The guest in question was a half-faerie man who spent half his time shrieking at the wall and the other half muttering to himself in languages none of us knew. Faerie tongue, probably. Too bad we didn’t have a translator, because I needed a faerie to translate the notebook Cori and I had nearly lost in the Stronghold. We’d yet to find someone who could read it. Our companion hadn’t spoken a word to any of us since we’d freed him from captivity at Malkin’s hands. Apparently, the iron poisoning had driven him out of his mind. 

A shadow flickered in the corner of my eye, while a reflection passed through the nearest window—someone wearing black.

“Becks,” I whispered. “I think we’re being followed.”

“You’re shitting me.”

I jerked my head towards the window of the shop we’d just passed—or the part of glass which was still intact. A crack split across it, but the shape of a black-wearing figure was unmistakable considering there were so few other people around. Great. Looks like we’re getting into another unpaid fight after all.

My claws itched to come out, but I rested a hand on the knife at my belt instead. The hunters must know what I looked like, but I wasn’t sure our tail was one. He certainly moved like them, though—disappearing from sight as soon as I tried to get a closer look at his reflection in the glass. How I knew he was male, I wasn’t sure either. But a suspicion latched onto me. I motioned to Becks to slow down. The driving rain didn’t make it any easier to see, but if it was a real hunter, they might be carrying a gun. Running wouldn’t help.

I pushed sodden hair out of my eyes, anger burning brighter than ever. Dragons didn’t like water, and the curtains of rain masking my vision only served to make me more pissed off at the guy following us. When I slowed down, so did he. I wasn’t about to play tag in the pouring rain with a possible adversary, so I picked up speed again.

“What’re you doing?” Becks asked. “We have to aim for somewhere crowded and lose him.”

“He’s outnumbered,” I said. “Besides, I really want to punch someone.”

She snorted. “I’d like to scratch out that dude’s eyes, but seriously.
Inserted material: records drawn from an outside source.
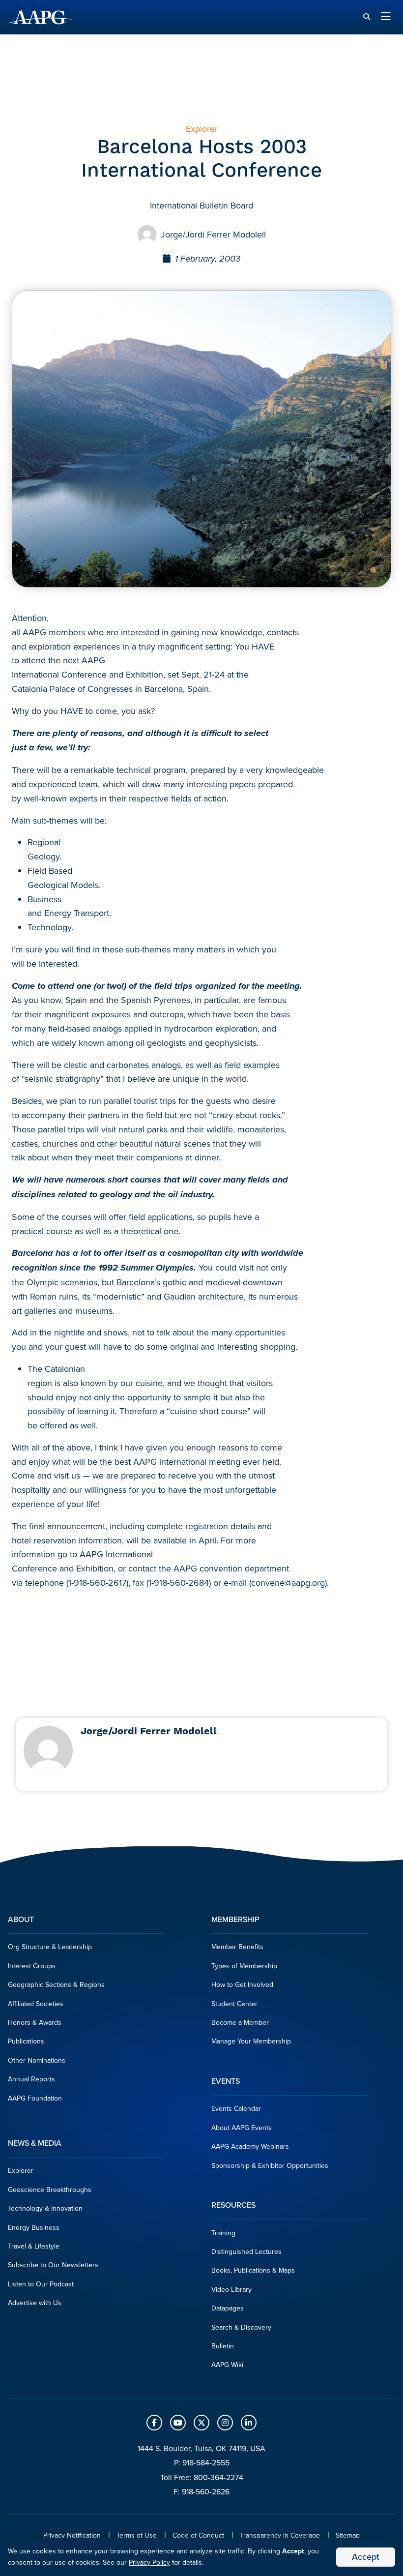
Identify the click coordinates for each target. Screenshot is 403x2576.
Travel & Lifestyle (33, 2246)
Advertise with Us (34, 2303)
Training (223, 2233)
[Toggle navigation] (385, 17)
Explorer (20, 2170)
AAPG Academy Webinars (250, 2146)
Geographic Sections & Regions (56, 1985)
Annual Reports (31, 2079)
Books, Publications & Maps (253, 2270)
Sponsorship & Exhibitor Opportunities (269, 2166)
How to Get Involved (242, 1985)
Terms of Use (136, 2535)
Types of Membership (244, 1966)
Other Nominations (36, 2060)
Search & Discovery (241, 2327)
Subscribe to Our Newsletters (53, 2265)
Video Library (231, 2289)
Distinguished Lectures (246, 2252)
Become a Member (240, 2022)
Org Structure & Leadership (50, 1947)
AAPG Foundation (35, 2098)
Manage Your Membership (251, 2041)
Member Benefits (237, 1947)
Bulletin (222, 2346)
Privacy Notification (72, 2535)
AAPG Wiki (227, 2365)
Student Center (234, 2004)
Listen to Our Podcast (41, 2284)
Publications (26, 2041)
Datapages (227, 2308)
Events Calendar (236, 2108)
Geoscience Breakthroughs (49, 2190)
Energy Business (33, 2227)
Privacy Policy (149, 2562)
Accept (365, 2556)
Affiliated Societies (35, 2004)
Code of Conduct (198, 2535)
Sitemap (348, 2535)
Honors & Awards (34, 2022)
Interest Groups (32, 1966)
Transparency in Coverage (280, 2535)
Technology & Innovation (45, 2208)
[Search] (367, 17)
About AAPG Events (241, 2128)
If someone’s following us, it’s not for a good reason.”

“Maybe he’s offering us a job.”

“Maybe—” She broke off. “Never mind.”

“What?” I surreptitiously peeked over my shoulder, but he must know we were onto him by now. Thanks to the rain and the blurred reflections in the glass, all I saw was someone wearing black. Assassin gear. Or a necromancer, but there wasn’t a reason for a lone necromancer to be wandering around here. I weighed up my options then continued walking. When we were within distance of the nearest inhabited street, I stopped. Now people would be in hearing distance if he attacked. Not that it’d be much use—normal people couldn’t help us, after all.

He didn’t realise I’d stopped until his reflection passed in the glass of the opposite building. Then he did stop. I swung around, as he ducked into an alley.
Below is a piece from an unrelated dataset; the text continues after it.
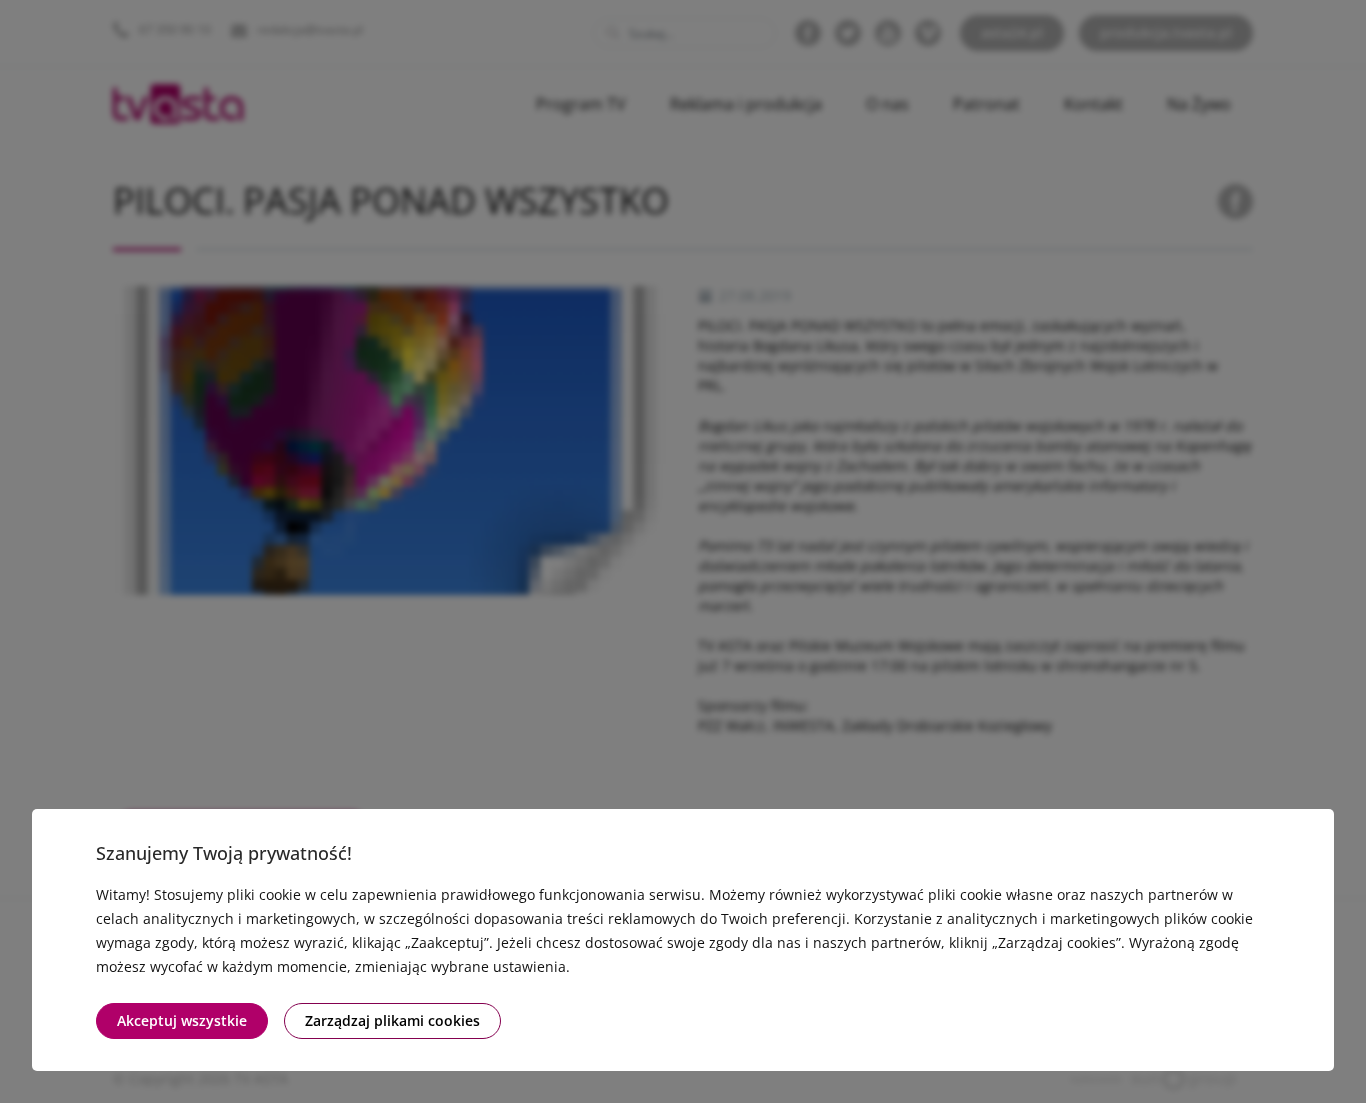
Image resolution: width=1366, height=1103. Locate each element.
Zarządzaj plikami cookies (392, 1020)
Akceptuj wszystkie (182, 1020)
My heart dived somewhere beneath the streets.

Why the hell is he following us? 

The person in question already knew where we lived. “Come on,” I said to Becks.
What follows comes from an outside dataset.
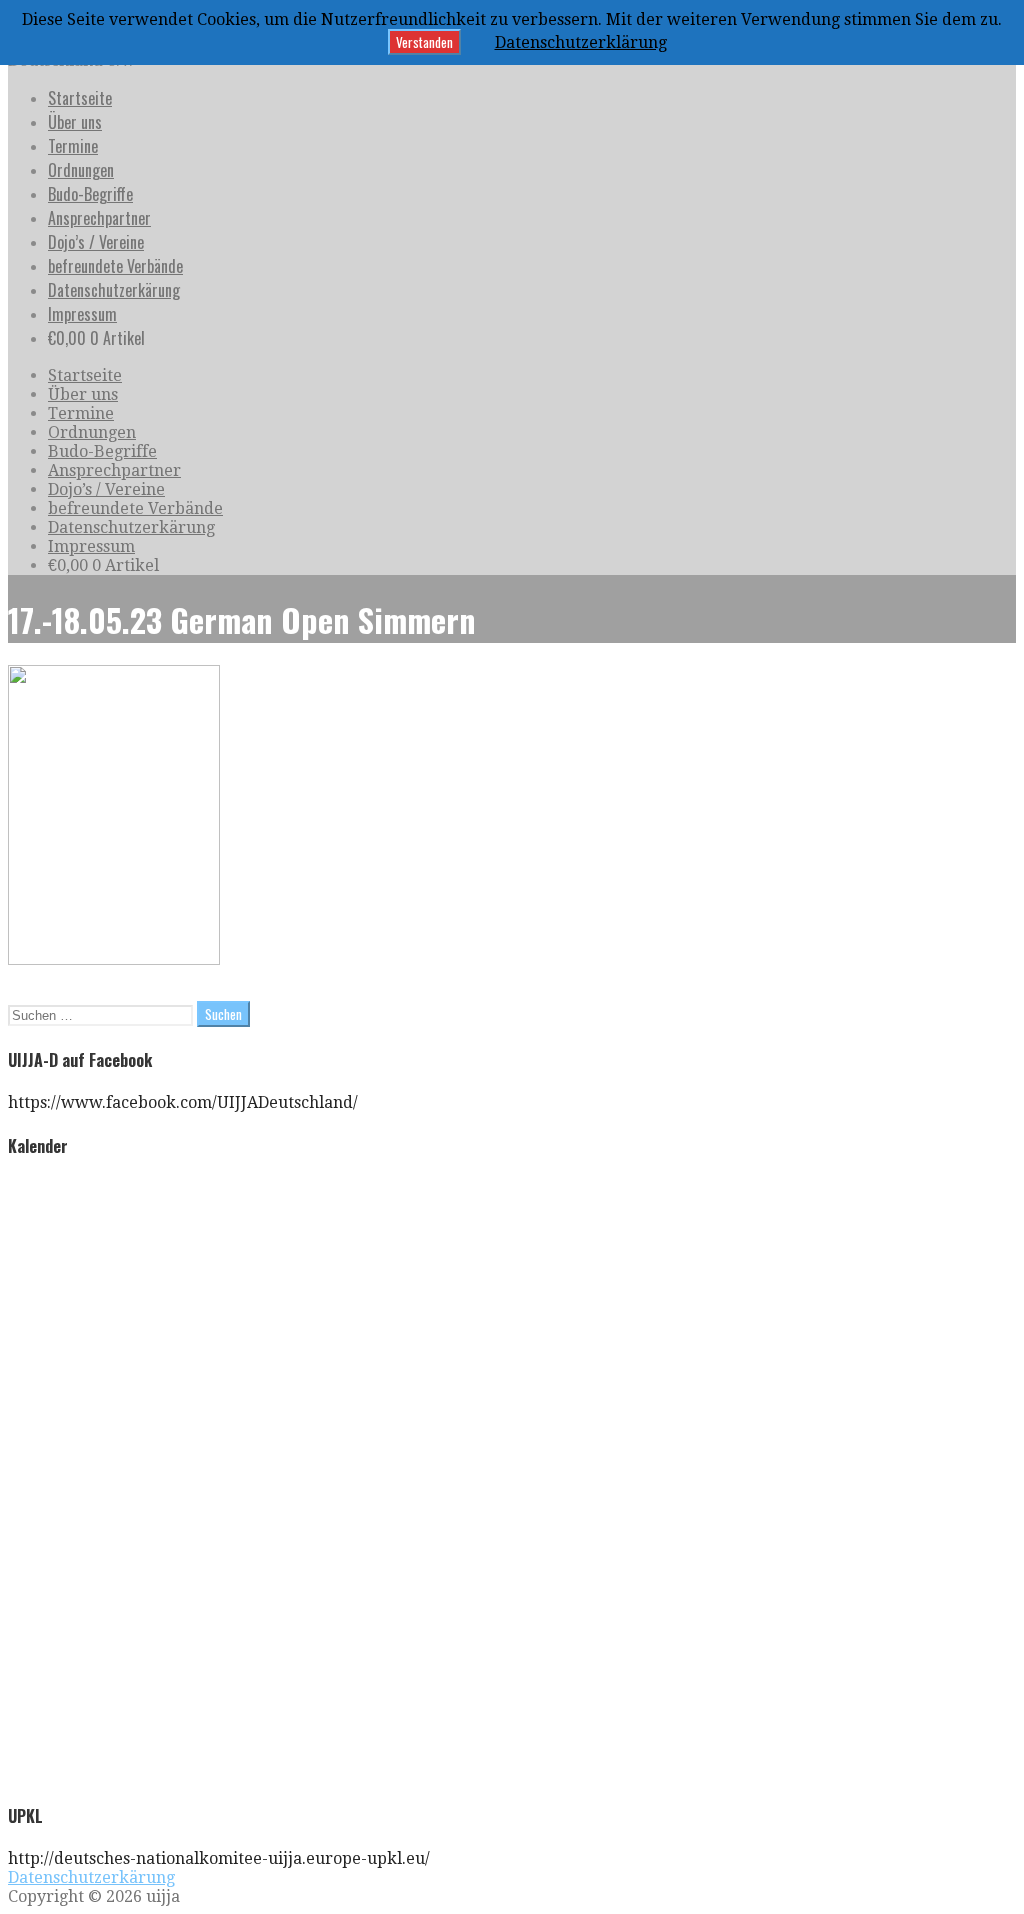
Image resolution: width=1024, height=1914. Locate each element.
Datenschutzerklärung (581, 42)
“He’s still following us,” she muttered as we picked up the pace again.

“I know. I’m gonna shut the door in his face.”

“Why not ask what he wants?”

I gave her a flat look. “You know why.”

“Didn’t think he knew where we worked. He’s not behind the guild’s new procedures, is he?”

“Nah. I doubt the League would take him back in.” I didn’t care if he heard us. I picked up speed, knowing it wouldn’t make a difference. Shifters were faster than normal humans, even hunters. But a certain branch of hunters—the Elites—had been given upgrades which made them slightly more than human. At any rate, he kept pace with us until we reached the flat. We’d rented the downstairs floor of what had once been a holiday rental, until the faeries’ arrival had stopped tourism in its tracks. I unlocked the door, my wet hands fumbling the key, and footsteps sounded behind me.

“Ember,” said a voice. It belonged to the last person I wanted to see—Astor, ex-hunter and the man who’d betrayed the last dragon shifter I’d met.